### The request
Output as a JSON list of strings the lines of the listing starting at the line containing "Open the DT user avatar menu" and ending at the end of the listing, one string per line with blank lines omitted, and leave the pictures out.

——————

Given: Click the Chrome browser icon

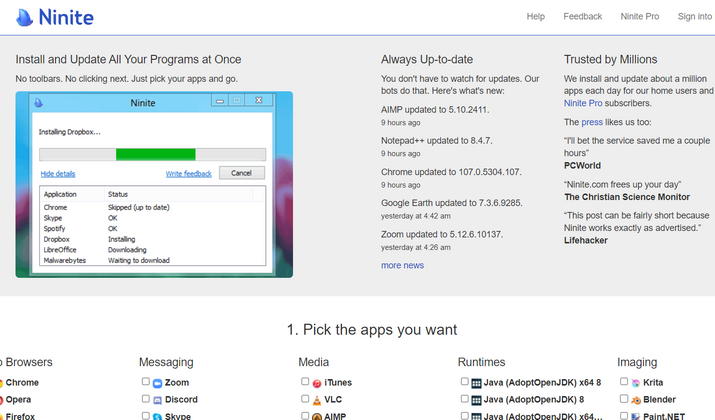Looking at the screenshot, I should (3, 383).
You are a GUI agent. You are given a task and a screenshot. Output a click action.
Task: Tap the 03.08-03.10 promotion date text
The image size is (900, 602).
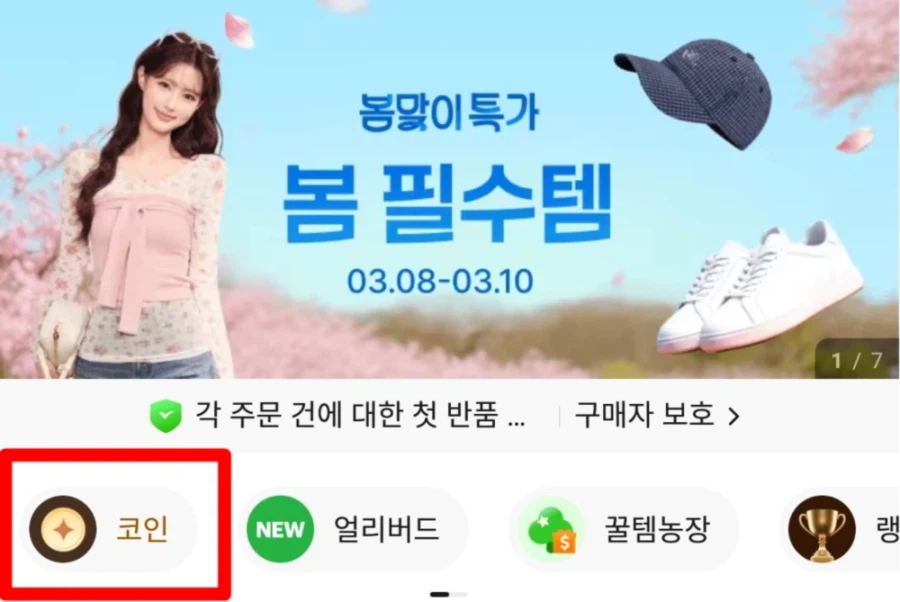pos(440,281)
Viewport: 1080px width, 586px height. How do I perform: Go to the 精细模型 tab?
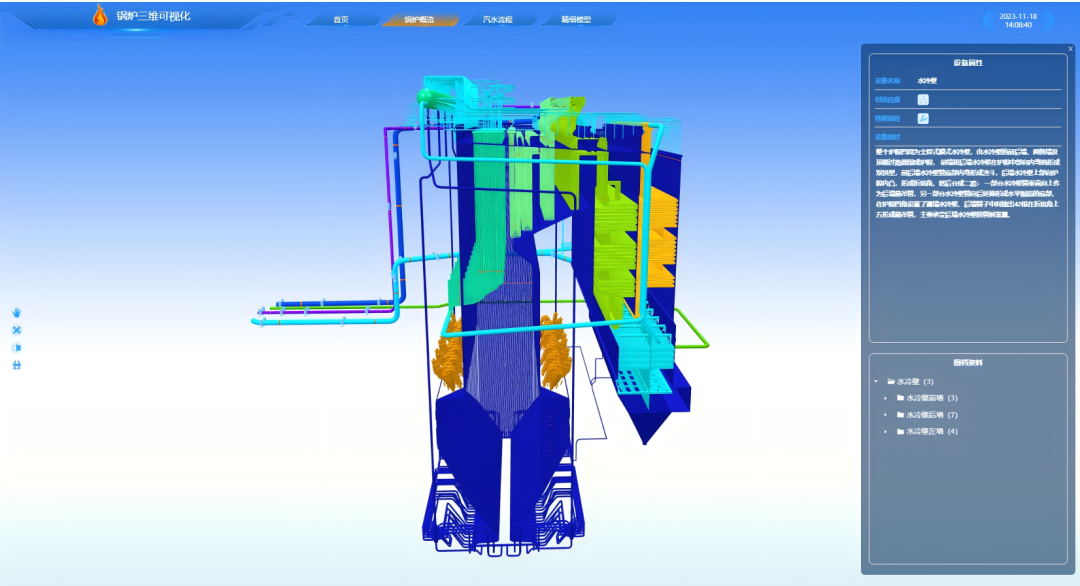click(x=576, y=20)
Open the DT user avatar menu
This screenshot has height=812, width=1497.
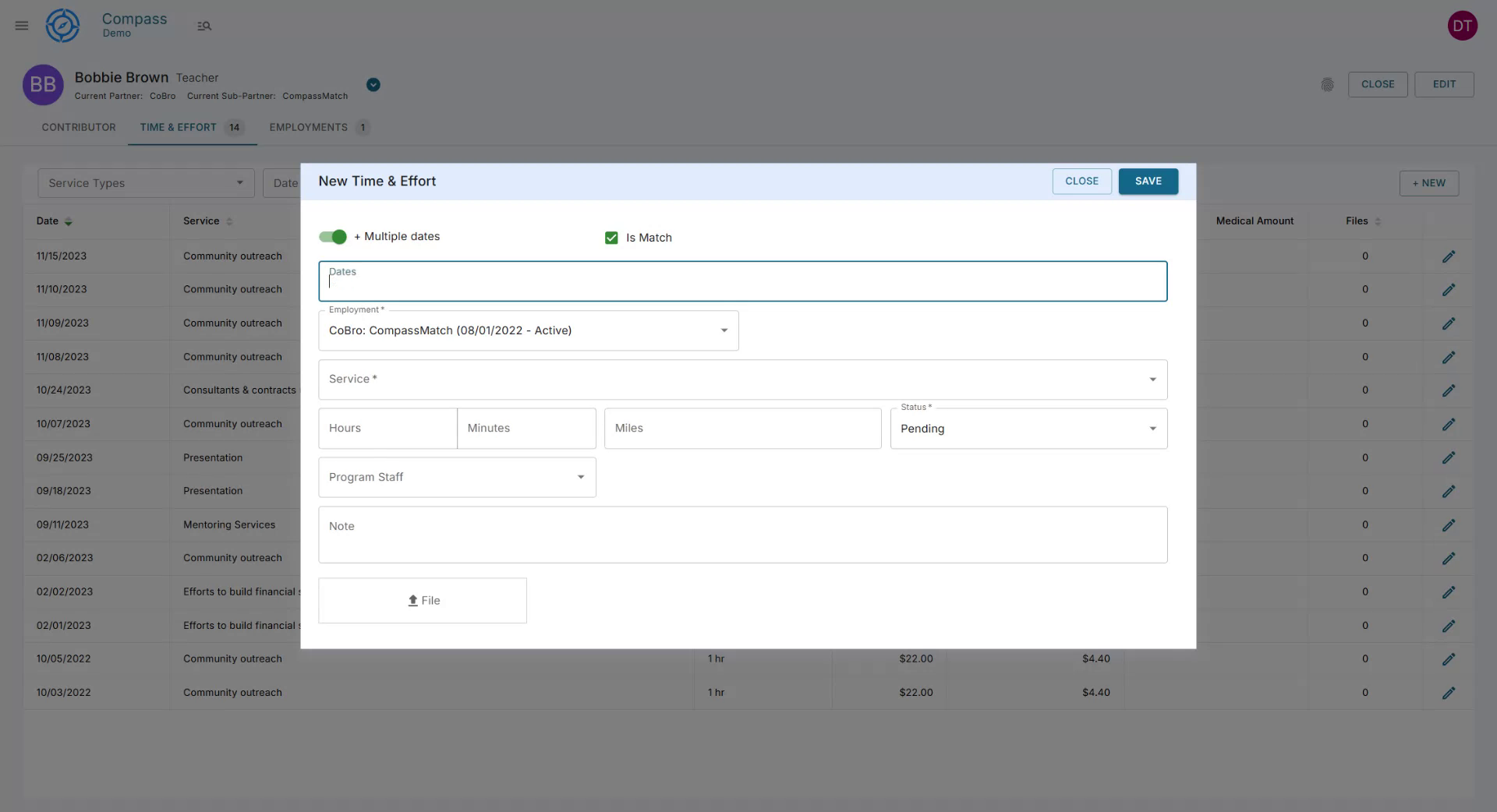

——————

### Output below
[
  "Open the DT user avatar menu",
  "This screenshot has height=812, width=1497."
]